> Exercise description
As the answer, set down the lines below from the one containing "Prečítať viac (94, 2479)" through the one containing "Printer Quote Form (511, 1074)", exactly and inclusively, and no others.

> Supplied data
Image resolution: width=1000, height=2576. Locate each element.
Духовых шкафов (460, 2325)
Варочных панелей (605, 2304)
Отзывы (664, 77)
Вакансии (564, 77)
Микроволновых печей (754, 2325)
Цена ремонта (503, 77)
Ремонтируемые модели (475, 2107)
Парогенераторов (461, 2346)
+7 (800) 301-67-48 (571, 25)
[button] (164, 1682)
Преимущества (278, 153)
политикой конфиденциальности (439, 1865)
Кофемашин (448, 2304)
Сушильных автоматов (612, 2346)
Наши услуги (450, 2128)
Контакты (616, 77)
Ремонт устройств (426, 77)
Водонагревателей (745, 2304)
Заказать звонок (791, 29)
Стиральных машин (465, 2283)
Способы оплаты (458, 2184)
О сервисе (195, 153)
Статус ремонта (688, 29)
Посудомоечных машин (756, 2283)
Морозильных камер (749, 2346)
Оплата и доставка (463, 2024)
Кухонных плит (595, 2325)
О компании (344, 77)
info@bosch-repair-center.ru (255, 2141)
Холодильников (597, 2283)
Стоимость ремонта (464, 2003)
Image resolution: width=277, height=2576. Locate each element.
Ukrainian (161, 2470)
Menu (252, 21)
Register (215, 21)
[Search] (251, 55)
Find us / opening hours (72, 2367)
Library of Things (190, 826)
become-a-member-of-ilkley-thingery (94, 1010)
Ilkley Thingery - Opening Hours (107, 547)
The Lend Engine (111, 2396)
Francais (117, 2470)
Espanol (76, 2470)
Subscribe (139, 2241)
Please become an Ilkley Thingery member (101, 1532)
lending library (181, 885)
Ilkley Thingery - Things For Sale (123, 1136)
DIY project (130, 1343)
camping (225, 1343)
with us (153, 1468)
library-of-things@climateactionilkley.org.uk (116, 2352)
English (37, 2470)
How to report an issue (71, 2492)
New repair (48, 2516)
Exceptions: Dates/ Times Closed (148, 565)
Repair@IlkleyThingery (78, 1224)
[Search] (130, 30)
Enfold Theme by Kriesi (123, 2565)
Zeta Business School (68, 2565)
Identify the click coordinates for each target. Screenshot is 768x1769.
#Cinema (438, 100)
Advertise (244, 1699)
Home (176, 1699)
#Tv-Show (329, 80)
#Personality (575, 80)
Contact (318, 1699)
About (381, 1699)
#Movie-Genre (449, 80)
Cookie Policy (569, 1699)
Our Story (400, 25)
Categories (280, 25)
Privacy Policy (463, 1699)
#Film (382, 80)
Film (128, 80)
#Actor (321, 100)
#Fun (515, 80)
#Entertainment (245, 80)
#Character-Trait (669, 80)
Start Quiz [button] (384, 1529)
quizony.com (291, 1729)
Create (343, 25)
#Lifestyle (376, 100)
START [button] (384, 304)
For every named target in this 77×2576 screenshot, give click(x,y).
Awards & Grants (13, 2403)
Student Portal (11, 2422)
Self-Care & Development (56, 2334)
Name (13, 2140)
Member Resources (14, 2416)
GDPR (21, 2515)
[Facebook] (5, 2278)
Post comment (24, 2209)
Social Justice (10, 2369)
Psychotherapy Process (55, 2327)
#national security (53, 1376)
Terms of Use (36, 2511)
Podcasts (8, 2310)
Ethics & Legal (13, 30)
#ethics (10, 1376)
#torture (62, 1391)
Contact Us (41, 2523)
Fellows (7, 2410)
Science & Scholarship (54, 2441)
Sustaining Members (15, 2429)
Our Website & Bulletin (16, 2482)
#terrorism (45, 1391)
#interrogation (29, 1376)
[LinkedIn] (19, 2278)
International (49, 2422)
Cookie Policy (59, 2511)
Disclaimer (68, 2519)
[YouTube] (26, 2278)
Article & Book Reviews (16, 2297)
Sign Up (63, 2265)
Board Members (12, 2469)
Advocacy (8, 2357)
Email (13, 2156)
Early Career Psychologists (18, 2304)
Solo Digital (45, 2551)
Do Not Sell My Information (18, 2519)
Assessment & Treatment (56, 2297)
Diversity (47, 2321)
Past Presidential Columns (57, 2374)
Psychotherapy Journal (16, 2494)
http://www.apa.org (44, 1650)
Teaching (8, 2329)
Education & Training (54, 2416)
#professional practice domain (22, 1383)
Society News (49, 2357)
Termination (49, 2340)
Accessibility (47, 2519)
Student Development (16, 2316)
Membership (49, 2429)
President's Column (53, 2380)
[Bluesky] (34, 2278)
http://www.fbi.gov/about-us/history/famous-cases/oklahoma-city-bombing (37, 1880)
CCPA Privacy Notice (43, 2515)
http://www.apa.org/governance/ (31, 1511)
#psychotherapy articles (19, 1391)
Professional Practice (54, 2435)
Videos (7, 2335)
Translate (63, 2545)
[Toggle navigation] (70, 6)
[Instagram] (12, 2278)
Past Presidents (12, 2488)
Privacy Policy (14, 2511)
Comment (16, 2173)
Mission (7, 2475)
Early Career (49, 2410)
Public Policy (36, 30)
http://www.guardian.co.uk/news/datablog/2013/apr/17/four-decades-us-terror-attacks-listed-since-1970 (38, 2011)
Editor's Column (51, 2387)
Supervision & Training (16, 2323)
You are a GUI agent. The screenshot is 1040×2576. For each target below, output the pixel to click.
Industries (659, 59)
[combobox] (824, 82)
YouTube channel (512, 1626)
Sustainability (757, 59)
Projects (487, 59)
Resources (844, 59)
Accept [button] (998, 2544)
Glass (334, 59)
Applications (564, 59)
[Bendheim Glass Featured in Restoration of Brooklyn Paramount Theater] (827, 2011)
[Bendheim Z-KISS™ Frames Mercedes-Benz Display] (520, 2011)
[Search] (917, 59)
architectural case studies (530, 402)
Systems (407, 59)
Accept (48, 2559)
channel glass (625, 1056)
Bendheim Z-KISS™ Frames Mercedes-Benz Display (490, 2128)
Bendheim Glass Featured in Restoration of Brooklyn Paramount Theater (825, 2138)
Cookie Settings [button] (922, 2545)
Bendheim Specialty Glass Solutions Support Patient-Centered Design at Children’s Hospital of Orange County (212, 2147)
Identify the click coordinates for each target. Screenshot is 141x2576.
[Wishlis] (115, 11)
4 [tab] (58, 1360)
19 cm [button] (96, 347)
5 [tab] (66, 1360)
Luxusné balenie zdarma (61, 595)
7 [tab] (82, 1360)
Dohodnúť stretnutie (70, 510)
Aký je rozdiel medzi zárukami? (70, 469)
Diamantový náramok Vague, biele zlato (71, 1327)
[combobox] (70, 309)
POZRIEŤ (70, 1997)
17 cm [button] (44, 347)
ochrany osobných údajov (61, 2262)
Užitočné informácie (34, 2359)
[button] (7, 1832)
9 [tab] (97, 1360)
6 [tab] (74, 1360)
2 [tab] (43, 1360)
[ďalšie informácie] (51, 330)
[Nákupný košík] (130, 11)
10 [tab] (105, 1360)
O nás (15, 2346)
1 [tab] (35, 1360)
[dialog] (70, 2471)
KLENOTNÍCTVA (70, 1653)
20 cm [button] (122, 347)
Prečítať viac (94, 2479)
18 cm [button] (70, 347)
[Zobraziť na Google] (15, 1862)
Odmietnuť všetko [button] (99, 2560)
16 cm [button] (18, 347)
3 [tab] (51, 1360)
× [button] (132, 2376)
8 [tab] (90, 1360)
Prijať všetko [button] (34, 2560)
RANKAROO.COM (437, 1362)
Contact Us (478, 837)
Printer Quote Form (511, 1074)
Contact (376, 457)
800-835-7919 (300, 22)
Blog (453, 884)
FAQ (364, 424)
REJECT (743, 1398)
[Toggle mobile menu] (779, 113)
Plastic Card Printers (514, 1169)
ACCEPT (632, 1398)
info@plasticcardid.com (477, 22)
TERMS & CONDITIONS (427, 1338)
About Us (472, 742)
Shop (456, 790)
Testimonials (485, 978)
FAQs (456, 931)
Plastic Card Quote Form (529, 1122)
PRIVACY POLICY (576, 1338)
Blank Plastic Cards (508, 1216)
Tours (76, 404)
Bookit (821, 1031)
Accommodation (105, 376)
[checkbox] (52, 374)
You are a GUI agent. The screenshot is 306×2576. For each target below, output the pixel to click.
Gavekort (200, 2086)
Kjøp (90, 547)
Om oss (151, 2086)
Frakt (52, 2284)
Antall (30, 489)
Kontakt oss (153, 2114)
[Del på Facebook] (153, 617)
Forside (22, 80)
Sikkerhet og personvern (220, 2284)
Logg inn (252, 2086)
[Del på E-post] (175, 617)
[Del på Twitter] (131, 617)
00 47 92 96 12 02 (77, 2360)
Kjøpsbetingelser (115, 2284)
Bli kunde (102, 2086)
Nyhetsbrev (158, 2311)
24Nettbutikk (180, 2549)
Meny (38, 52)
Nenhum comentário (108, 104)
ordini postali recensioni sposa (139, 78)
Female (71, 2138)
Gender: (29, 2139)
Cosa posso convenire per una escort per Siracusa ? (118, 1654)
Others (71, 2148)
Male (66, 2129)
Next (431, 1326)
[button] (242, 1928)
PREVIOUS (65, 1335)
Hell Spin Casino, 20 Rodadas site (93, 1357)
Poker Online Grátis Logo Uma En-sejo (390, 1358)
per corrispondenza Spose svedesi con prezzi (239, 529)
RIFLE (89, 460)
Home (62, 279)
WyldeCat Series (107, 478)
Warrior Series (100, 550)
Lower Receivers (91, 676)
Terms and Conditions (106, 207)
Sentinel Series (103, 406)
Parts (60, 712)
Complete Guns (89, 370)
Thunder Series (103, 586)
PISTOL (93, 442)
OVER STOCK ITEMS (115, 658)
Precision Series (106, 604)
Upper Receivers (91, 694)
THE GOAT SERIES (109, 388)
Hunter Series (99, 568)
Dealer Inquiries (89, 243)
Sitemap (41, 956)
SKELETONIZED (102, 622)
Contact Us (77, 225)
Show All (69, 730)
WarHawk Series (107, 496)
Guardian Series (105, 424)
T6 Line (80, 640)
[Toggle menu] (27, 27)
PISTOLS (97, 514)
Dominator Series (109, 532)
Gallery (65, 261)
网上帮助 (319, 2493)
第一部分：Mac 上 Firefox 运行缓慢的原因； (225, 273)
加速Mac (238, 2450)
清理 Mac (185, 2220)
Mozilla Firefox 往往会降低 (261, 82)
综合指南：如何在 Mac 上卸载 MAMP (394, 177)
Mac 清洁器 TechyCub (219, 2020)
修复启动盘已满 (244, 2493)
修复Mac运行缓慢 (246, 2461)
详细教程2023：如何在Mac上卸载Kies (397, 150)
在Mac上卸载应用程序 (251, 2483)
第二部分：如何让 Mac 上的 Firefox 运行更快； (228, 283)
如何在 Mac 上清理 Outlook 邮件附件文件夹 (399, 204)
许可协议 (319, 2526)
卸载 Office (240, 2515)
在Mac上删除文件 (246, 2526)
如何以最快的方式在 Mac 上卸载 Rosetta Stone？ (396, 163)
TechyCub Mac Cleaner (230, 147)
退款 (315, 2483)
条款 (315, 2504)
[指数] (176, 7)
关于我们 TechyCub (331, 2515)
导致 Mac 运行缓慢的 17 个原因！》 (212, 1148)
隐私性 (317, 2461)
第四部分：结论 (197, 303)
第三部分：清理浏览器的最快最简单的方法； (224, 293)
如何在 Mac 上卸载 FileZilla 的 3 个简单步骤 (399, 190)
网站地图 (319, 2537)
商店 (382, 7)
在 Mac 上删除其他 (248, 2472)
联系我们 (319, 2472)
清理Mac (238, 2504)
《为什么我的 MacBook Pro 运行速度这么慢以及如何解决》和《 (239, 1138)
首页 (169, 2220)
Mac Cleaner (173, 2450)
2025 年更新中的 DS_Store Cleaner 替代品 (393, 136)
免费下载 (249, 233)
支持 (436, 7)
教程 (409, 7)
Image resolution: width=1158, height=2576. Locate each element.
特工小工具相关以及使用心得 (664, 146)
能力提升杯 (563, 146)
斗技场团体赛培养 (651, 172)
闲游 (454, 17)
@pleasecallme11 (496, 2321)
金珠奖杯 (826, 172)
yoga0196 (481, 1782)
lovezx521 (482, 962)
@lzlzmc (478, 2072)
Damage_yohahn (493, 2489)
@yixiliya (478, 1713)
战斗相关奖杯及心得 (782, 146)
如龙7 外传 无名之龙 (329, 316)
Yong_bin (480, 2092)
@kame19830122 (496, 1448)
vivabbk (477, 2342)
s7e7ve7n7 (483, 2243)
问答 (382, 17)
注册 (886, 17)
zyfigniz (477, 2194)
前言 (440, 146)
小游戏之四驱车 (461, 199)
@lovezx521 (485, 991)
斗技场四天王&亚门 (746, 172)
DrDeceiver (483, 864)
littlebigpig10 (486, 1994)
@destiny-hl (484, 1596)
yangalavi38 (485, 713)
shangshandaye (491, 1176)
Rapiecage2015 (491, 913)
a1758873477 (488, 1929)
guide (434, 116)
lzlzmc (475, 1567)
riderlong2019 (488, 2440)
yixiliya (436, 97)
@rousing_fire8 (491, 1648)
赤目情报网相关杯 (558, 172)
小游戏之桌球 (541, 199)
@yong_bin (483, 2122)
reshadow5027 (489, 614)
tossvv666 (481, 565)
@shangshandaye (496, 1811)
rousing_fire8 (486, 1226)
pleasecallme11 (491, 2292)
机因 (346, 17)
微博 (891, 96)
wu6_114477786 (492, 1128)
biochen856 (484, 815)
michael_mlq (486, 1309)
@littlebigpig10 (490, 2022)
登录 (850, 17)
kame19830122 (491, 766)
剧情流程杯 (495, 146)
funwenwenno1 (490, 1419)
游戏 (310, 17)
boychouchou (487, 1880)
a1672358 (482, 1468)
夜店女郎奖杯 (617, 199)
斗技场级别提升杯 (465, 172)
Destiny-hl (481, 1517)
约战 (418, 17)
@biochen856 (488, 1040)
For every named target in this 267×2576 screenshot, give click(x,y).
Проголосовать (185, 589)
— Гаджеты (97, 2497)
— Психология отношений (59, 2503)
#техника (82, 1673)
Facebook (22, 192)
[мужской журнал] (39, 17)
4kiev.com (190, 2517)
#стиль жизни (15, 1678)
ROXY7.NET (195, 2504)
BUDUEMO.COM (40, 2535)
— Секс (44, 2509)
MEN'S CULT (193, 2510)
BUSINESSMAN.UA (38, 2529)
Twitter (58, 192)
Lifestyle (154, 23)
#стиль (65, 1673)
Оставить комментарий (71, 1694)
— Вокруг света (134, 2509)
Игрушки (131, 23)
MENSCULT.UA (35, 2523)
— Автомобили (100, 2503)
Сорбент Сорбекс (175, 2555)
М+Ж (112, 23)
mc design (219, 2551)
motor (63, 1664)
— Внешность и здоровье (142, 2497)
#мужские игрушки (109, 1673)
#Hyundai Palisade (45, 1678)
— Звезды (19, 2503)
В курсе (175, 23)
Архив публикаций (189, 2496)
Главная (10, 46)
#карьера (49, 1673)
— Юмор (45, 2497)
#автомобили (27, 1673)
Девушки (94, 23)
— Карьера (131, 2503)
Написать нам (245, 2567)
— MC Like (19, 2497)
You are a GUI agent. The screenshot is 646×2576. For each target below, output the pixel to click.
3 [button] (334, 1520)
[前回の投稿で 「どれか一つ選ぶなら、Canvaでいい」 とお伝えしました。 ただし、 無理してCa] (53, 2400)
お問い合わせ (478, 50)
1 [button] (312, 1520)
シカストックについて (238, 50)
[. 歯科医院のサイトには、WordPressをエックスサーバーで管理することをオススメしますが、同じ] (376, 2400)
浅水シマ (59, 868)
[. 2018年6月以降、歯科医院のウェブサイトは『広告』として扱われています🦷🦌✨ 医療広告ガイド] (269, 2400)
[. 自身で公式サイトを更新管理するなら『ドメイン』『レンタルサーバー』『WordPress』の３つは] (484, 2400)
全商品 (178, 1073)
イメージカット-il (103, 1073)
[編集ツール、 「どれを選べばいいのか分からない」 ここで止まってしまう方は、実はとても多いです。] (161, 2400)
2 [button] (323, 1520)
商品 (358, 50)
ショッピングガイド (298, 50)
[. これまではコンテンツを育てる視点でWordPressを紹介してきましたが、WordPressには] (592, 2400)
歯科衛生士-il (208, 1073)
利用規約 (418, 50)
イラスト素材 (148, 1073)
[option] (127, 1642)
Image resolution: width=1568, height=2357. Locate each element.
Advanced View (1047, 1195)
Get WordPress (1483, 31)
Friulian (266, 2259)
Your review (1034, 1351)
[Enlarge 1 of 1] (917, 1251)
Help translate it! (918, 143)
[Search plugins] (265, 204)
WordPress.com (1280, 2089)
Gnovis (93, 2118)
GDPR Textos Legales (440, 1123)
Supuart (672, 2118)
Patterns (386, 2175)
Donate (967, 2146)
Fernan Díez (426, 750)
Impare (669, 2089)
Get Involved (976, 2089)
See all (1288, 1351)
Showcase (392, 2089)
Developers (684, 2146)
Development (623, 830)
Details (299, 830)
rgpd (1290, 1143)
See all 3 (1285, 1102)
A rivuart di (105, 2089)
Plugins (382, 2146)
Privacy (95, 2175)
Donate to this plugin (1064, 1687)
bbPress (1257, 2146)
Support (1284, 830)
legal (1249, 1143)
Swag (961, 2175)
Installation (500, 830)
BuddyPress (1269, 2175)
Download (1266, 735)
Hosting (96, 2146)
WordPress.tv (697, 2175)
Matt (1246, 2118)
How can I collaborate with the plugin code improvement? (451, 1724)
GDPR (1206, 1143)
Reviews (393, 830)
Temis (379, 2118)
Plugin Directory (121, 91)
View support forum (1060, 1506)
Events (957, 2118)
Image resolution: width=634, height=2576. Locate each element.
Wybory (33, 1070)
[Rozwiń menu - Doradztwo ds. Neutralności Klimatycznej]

> Final answer
Prečítať viac (94, 2479)
18 cm [button] (70, 347)
[Zobraziť na Google] (15, 1862)
Odmietnuť všetko [button] (99, 2560)
16 cm [button] (18, 347)
3 [tab] (51, 1360)
× [button] (132, 2376)
8 [tab] (90, 1360)
Prijať všetko [button] (34, 2560)
RANKAROO.COM (437, 1362)
Contact Us (478, 837)
Printer Quote Form (511, 1074)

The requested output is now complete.